START DATA TO USE

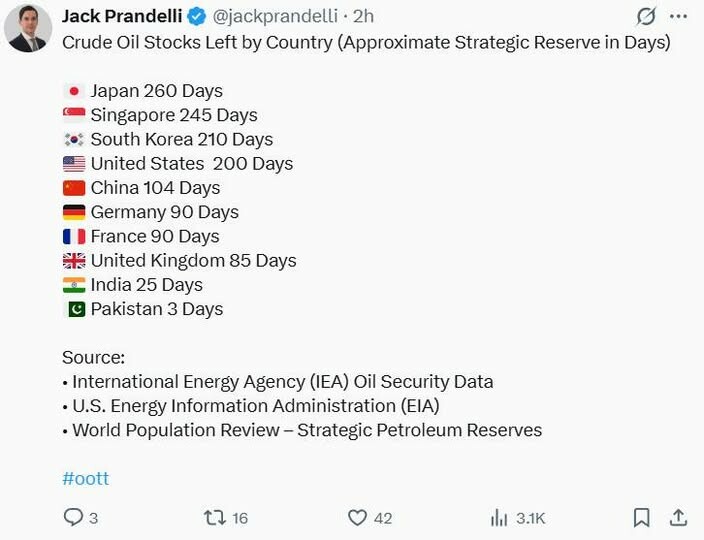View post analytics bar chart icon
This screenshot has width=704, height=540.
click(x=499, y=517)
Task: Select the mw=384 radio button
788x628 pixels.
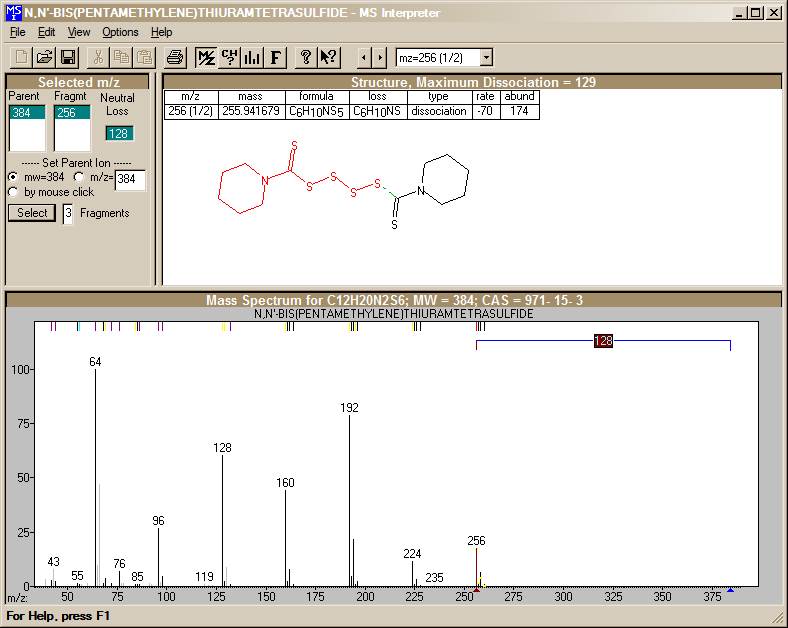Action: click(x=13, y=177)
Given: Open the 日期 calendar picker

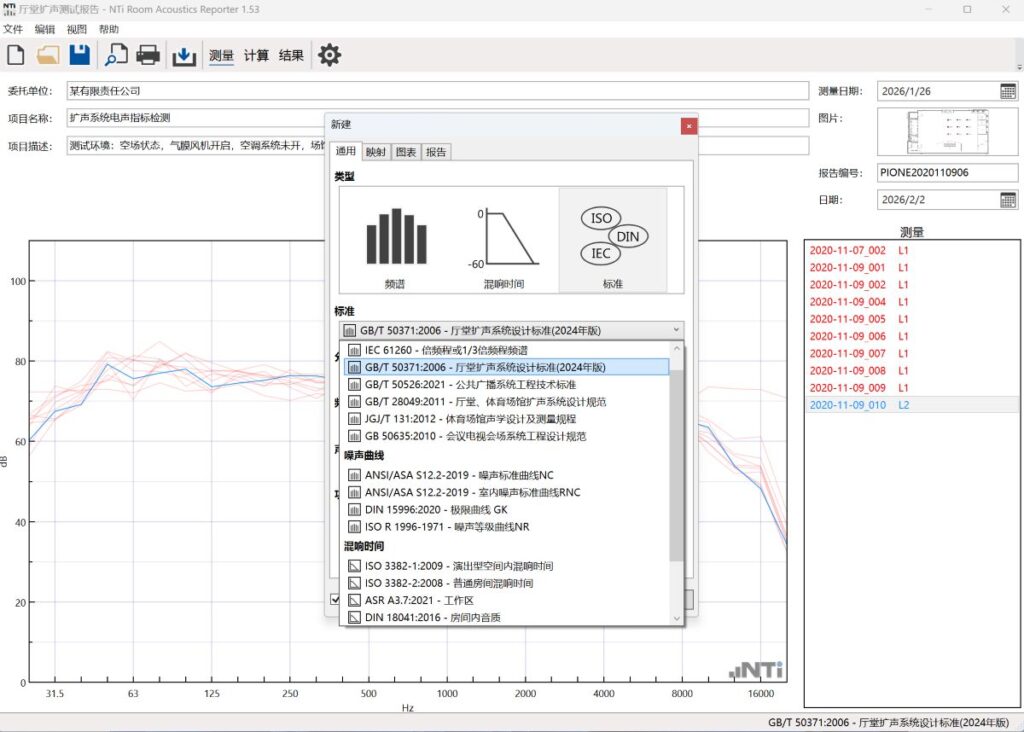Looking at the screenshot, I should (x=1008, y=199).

END DATA TO USE

*WORK TO COMPLETE:* Transcribe exactly the lines running from the line with "788x628 pixels." to the last line of the entries. Pictures stay out of the copy.

*OUTPUT BELOW:*
788x628 pixels.
Action: click(x=13, y=177)
Given: Open the 日期 calendar picker

Looking at the screenshot, I should (x=1008, y=199).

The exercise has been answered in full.